Kholat Review – Winter is Coming But Not Even Lord Stark Himself Can Save this Game

Kholat is a game based on a true story known as the Dyatlov Pass Incident.  In February 1959, nine hikers found themselves lost in the Kholat Syakhl mountains and they all were mysteriously found dead.  No one knows what happened; officials attributed the deaths to an “unknown and compelling force”.  Enter you, the nameless hero, to uncover the mysteries of the mountains and, hopefully, live to tell the tale.

Played from the first person perspective, Kholat is a game about exploration and survival (think Slender Man).  Your objective is to find diary logs and journals scattered throughout the snowy wasteland, uncovering the final days of the aforementioned hikers.  Kholat really pushes the idea of a survival simulator by giving you no direction, being able to go any which way you please.  There are no conventional waypoints or path finders; rather, the game gives you a map, compass, and latitude/longitude coordinates on where to go.  The only survival tool you are given is a flashlight… talk about going in to the woods unprepared.  The explorer could have at least brought a pen to make notes on the map, it would have made navigating so much easier.

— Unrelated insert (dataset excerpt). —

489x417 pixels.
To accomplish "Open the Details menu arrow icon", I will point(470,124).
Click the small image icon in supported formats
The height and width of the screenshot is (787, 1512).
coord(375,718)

Making your way through the game you’ll encounter invisible enemies who walk around certain parts of the woods, only being able to detect them through their screams or fiery footprints.  In any case, by the time you’ve spotted the creature you’re most likely already dead anyways.  The only actions you can do in this game are walk, sprint for a short distance, crouch, and interact with the notes scattered around the area.  Nothing else can be interacted with, which is a shame.  There are several skis and ski poles that would look like they would be useful to use; the limited sprinting makes navigation a chore.  It would have been nice to also be able to jump, as unpassable cliffs and ridges look low enough to scale.  The map is also very large and there is no real reward for cutting cross country, as there is nothing hidden to discover or any shortcuts off the beaten path.  In that way, despite this fairly vast open world, the game is in fact quite linear.  It would have been a better experience with more ability for traversal a la Far Cry or Skyrim.


“… howling winds and snow in the face gets obnoxious after a while… why couldn’t these hikers get lost in the Bahamas?”

If you love snow, this game is the one for you.  You will be trudging through heaps and heaps of snow.  Howling winds whip trees about and you really feel like you are trapped in a snow storm. One thing this game really nailed is the atmosphere, you do feel like you are lost in a snow storm.  I even felt chills playing the game, the atmosphere was so nailed on the head.  However, the howling winds and snow in the face gets obnoxious after a while… why couldn’t these hikers get lost in the Bahamas?

Sean Bean narrates and does a splendid performance in voice acting, along with the other narrated journals.  The story itself however doesn’t explain who you are and why you are there.  The good narration is not enough to keep you interested in what is going on.  Even if you see the game through to the end, it won’t be a satisfying one, leaving you with more questions than answers.  You would have to be really big survival genre fan to enjoy this.

Kholat sports creepy atmosphere and impressive visuals, however, it’s really not enough to keep you hooked.  Part way through you will feel just like abandoning the mission and warming up by the fire with some cocoa and a good book.  For better or worse, this game REALLY brings out the fun of actually being lost in the mountains.  I’ll leave that to your interpretation.